# Los Variadores de Frecuencia



## BenDaryo (Abr 24, 2010)

Buenas tengo unas cuantas dudas y espero q se puedan resolver con la ayuda de todos los que puedan...
Ok en primer lugar esto se refiere a los variadores de frecuencia trifasicos en especial los marca delta, modelo vfd 007e 21a, bueno lo que pasa es que hubo un corto, uno de los cables que llega al motor roso el cajetin de metal pero lo toco donde estaba descubierto osea justo donde no tenia el aislante, curiosamente no se disparo la proteccion de corto circuito, pero inmediatamente apagamos el tablero de control y todo lo demas y ya, revisamos corregimos lo que estaba flojo el cable descubierto etc; todo bien energizamos todo otra vez y listos para presionar el boton de run que tiene el variador; al presionarlo el variador exploto, punm se paro todo otra vez por si acaso volvimos a revisar todo otra vez medimos las corrientes y los voltajes y todo bien en fin lo sustituimos y ya volvio a trabajar todo como si nada hubiese pasado.
al destaparlo y revisar todo me doi cuenta de que unos de sus componentes estan literlmente bumm.. explotados abiertos con exposicion de los materiales con que fueron fabricados etc.. como pasa esto y a que se debe me dejo desconrcertado revise otra vez y si hasta un integrado qu no supe que era pues esa cara ya no la tenia por la explosion. si algunos pudieran ayudarme a desifrar el enigma de los variadores de frecuencia delta, la semana pasada hubo otro que se paro osea se murio no tenia vida no encendia nada de nada por que el motor se tranco y ya eso fue suficiente para que no funcionara mas ese estaba en otro tablero para otra linea de produccion.

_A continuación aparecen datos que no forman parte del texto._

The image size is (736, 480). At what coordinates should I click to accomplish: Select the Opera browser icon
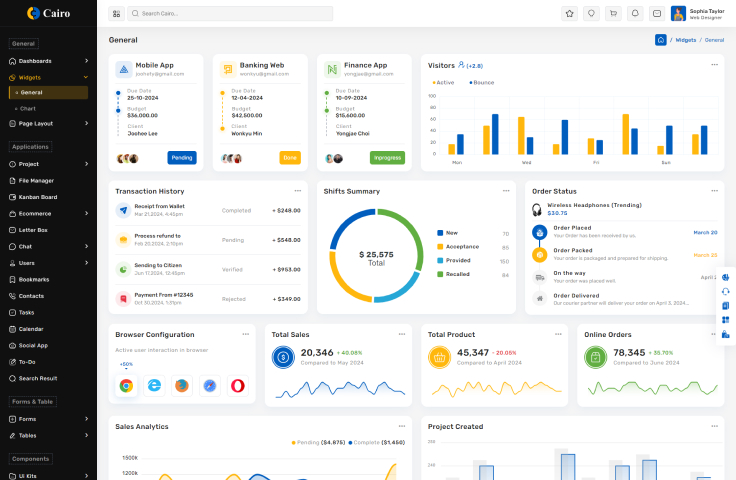(x=238, y=385)
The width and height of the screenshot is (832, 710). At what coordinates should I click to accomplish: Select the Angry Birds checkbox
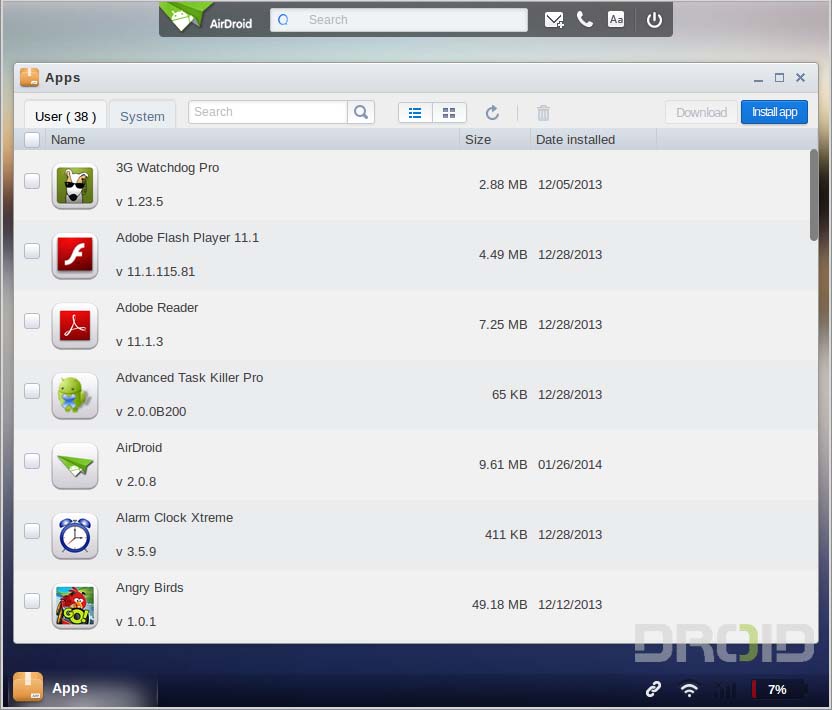pyautogui.click(x=32, y=601)
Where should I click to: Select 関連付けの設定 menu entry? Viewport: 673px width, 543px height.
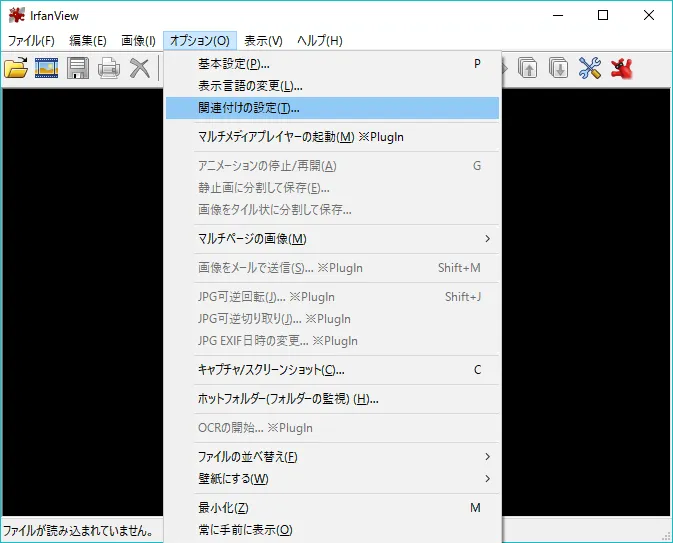point(249,108)
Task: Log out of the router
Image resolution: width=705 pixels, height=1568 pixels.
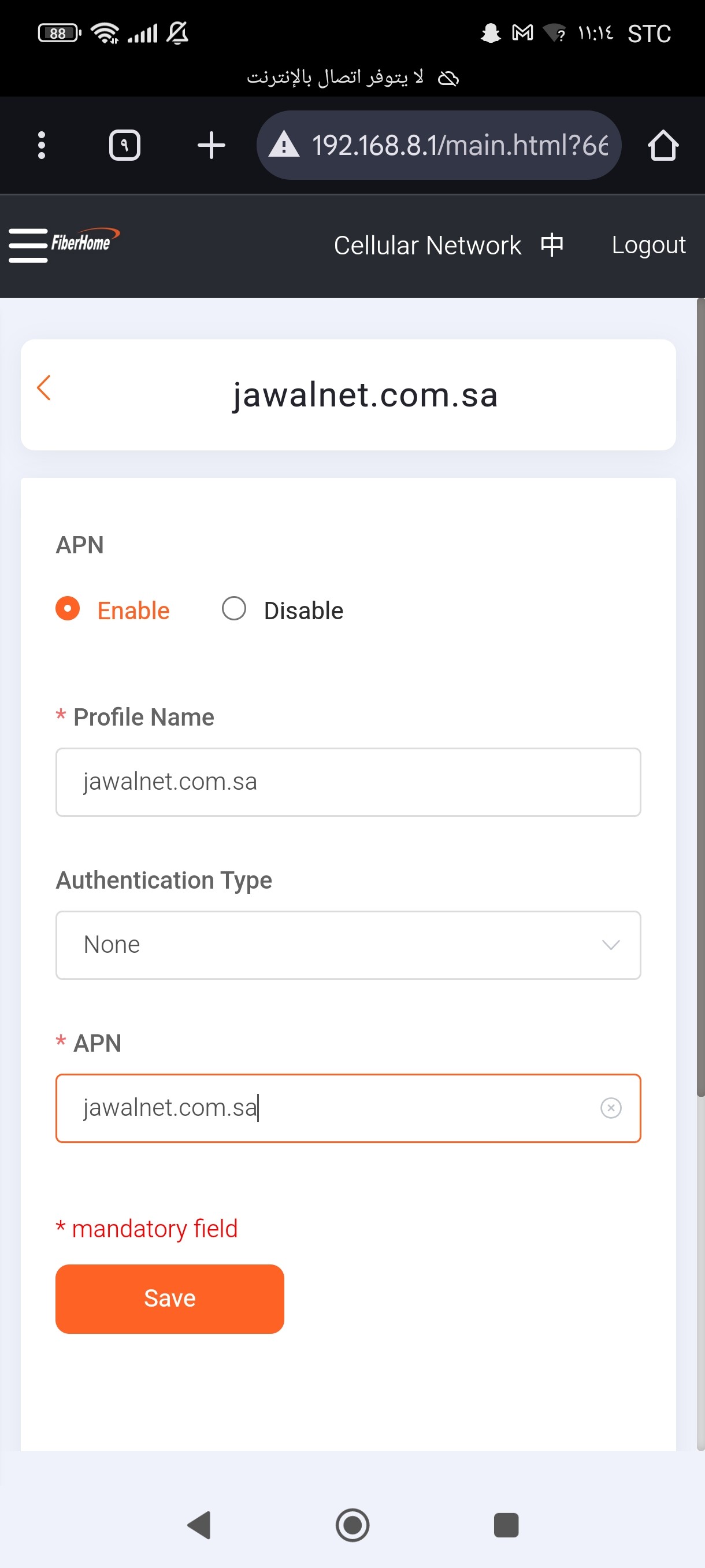Action: pos(648,245)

p.d. frente al tablero donde explotan los benditos bariadores esta otro tablero igual pero me han dicho que desde que lo instalaron nunca le ha pasado nada de explosion ni nada y ese variador es un ge fiji af-300 mini.

espero sepan orientarme o ayudarme en algo  muchas  Gracias....


----------



## Luis Eduardo Sánchez (May 5, 2010)

Hola primero que todo te saludo!!!

Los VFD Delta son los variadores de mas bajo costo que existen en el mercado eso quiere decir que a menor precio menor calidad.

Segundo: Un VFD en su etapa de salida es bastante sensitivo a fallas en sus transistores de potencia cuando a cortos y fallas a tierra se refiere, TODOS los VFD, son sensibles a esta situacion.

Tu mismo te respondes al decir que una de las fases, estada desnuda y estaba haciendo contacto con el chasis.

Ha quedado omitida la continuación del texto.